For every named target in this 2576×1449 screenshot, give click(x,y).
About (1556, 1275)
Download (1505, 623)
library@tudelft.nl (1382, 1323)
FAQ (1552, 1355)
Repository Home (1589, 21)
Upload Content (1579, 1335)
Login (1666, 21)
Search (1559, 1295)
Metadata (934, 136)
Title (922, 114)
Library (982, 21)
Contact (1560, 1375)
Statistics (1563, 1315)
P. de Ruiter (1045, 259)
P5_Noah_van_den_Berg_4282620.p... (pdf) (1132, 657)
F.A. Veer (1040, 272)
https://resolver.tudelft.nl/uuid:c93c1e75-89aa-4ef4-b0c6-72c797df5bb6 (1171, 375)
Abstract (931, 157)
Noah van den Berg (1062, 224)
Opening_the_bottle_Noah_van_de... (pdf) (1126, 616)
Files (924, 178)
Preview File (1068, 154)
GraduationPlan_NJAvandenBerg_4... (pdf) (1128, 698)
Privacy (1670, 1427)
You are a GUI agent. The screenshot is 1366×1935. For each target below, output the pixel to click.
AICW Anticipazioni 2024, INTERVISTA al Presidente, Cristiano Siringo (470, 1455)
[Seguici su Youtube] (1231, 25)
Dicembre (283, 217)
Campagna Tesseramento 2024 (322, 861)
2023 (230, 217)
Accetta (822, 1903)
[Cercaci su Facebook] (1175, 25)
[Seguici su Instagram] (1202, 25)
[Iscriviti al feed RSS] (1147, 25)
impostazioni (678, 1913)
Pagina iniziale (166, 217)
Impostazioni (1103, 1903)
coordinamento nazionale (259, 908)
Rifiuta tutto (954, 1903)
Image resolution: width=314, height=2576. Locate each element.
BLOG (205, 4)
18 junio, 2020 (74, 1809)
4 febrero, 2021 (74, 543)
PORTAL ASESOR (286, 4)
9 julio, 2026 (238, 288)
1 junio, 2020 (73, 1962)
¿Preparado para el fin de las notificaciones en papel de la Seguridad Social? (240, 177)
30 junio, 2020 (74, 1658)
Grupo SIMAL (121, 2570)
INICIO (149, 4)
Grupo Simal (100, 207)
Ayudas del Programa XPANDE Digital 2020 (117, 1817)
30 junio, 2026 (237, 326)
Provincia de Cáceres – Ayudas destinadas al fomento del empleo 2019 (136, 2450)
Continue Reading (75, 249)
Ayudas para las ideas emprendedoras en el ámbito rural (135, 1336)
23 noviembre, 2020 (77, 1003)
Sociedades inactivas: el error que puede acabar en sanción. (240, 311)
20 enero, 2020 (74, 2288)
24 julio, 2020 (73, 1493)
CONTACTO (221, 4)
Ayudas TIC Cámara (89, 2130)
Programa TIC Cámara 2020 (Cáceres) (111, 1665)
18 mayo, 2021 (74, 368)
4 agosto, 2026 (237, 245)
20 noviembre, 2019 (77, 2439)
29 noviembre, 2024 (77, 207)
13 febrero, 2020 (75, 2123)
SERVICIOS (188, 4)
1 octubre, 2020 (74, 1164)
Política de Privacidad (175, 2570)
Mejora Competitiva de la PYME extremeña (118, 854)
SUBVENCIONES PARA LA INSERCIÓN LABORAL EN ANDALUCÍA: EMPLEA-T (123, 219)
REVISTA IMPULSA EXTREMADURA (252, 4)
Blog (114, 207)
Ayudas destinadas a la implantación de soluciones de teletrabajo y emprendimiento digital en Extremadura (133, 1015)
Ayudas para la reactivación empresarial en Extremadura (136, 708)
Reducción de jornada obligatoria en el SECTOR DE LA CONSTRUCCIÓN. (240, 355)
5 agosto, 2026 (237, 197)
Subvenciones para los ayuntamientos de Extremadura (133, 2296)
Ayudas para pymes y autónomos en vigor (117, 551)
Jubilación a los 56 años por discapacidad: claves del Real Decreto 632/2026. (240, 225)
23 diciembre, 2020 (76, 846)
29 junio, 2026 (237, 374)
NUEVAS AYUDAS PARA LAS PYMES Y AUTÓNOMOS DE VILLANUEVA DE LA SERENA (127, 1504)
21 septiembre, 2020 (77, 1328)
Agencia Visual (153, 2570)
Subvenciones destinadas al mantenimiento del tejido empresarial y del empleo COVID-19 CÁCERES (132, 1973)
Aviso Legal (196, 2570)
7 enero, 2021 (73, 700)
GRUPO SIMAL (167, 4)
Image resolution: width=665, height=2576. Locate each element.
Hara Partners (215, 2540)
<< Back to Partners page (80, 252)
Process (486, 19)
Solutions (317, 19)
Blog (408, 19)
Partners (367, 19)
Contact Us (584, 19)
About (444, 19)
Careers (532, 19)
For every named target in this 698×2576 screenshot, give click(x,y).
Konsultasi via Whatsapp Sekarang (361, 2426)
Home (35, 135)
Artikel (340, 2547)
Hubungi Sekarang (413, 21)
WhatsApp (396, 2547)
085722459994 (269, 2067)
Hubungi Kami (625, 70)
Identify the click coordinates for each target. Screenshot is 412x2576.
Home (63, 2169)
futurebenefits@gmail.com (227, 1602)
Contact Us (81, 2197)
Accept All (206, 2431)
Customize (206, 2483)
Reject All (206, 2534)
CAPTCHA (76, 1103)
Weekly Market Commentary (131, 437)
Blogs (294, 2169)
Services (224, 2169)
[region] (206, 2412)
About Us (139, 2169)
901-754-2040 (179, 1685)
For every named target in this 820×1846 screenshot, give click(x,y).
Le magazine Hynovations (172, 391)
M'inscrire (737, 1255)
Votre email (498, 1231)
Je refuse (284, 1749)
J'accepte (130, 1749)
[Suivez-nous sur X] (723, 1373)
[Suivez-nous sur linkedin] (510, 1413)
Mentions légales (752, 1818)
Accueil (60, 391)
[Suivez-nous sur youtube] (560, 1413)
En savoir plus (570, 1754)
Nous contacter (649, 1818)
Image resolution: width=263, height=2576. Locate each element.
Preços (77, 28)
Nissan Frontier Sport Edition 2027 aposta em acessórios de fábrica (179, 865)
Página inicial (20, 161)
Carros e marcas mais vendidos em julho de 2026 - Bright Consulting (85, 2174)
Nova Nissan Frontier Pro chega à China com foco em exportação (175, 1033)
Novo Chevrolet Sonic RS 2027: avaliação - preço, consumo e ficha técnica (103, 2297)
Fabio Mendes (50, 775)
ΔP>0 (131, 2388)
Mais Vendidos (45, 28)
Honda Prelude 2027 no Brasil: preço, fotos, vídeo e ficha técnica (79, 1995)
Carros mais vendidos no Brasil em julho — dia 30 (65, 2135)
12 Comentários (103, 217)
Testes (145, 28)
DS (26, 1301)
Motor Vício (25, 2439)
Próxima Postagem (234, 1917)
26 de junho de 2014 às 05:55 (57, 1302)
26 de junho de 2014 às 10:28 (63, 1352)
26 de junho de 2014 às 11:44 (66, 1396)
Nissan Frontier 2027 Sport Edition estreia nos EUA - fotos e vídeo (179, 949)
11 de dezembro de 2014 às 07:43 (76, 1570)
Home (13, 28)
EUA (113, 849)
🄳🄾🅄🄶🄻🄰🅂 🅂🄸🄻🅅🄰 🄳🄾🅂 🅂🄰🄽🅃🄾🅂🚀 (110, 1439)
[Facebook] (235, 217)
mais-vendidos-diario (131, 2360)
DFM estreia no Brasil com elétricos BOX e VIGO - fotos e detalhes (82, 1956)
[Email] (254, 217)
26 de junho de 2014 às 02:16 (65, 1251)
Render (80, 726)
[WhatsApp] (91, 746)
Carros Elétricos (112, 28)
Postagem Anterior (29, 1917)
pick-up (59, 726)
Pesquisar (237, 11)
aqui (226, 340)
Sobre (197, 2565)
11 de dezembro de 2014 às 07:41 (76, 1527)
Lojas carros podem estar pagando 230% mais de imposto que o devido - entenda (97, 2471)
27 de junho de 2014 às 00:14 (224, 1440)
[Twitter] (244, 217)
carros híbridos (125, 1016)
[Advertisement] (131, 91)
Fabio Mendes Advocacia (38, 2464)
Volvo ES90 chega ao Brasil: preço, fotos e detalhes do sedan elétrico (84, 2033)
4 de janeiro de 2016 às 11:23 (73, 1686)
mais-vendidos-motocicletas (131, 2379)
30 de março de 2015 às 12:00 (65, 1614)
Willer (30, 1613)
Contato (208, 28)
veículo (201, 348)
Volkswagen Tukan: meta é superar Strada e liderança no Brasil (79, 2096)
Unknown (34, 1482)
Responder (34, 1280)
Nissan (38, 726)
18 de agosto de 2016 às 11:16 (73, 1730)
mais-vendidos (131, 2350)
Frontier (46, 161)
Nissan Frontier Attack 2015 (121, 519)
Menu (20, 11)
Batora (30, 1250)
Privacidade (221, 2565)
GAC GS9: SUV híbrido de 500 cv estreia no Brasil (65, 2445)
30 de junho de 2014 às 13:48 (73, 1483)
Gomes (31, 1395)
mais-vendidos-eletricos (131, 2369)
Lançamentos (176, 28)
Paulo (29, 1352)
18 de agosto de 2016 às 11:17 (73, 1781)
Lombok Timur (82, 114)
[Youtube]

• • • •

▶ **What to produce**: Where the data above reaches the line holding "7 enero, 2021 (73, 700)", begin printing, and stop after the line holding "26 de junho de 2014 às 11:44 (66, 1396)". Each line must be reproduced exactly, with nothing else added.

▶ **Finished task**:
7 enero, 2021 (73, 700)
GRUPO SIMAL (167, 4)
Image resolution: width=665, height=2576. Locate each element.
Hara Partners (215, 2540)
<< Back to Partners page (80, 252)
Process (486, 19)
Solutions (317, 19)
Blog (408, 19)
Partners (367, 19)
Contact Us (584, 19)
About (444, 19)
Careers (532, 19)
For every named target in this 698×2576 screenshot, give click(x,y).
Konsultasi via Whatsapp Sekarang (361, 2426)
Home (35, 135)
Artikel (340, 2547)
Hubungi Sekarang (413, 21)
WhatsApp (396, 2547)
085722459994 (269, 2067)
Hubungi Kami (625, 70)
Identify the click coordinates for each target. Screenshot is 412x2576.
Home (63, 2169)
futurebenefits@gmail.com (227, 1602)
Contact Us (81, 2197)
Accept All (206, 2431)
Customize (206, 2483)
Reject All (206, 2534)
CAPTCHA (76, 1103)
Weekly Market Commentary (131, 437)
Blogs (294, 2169)
Services (224, 2169)
[region] (206, 2412)
About Us (139, 2169)
901-754-2040 (179, 1685)
For every named target in this 820×1846 screenshot, give click(x,y).
Le magazine Hynovations (172, 391)
M'inscrire (737, 1255)
Votre email (498, 1231)
Je refuse (284, 1749)
J'accepte (130, 1749)
[Suivez-nous sur X] (723, 1373)
[Suivez-nous sur linkedin] (510, 1413)
Mentions légales (752, 1818)
Accueil (60, 391)
[Suivez-nous sur youtube] (560, 1413)
En savoir plus (570, 1754)
Nous contacter (649, 1818)
Image resolution: width=263, height=2576. Locate each element.
Preços (77, 28)
Nissan Frontier Sport Edition 2027 aposta em acessórios de fábrica (179, 865)
Página inicial (20, 161)
Carros e marcas mais vendidos em julho de 2026 - Bright Consulting (85, 2174)
Nova Nissan Frontier Pro chega à China com foco em exportação (175, 1033)
Novo Chevrolet Sonic RS 2027: avaliação - preço, consumo e ficha técnica (103, 2297)
Fabio Mendes (50, 775)
ΔP>0 (131, 2388)
Mais Vendidos (45, 28)
Honda Prelude 2027 no Brasil: preço, fotos, vídeo e ficha técnica (79, 1995)
Carros mais vendidos no Brasil em julho — dia 30 (65, 2135)
12 Comentários (103, 217)
Testes (145, 28)
DS (26, 1301)
Motor Vício (25, 2439)
Próxima Postagem (234, 1917)
26 de junho de 2014 às 05:55 (57, 1302)
26 de junho de 2014 às 10:28 (63, 1352)
26 de junho de 2014 às 11:44 (66, 1396)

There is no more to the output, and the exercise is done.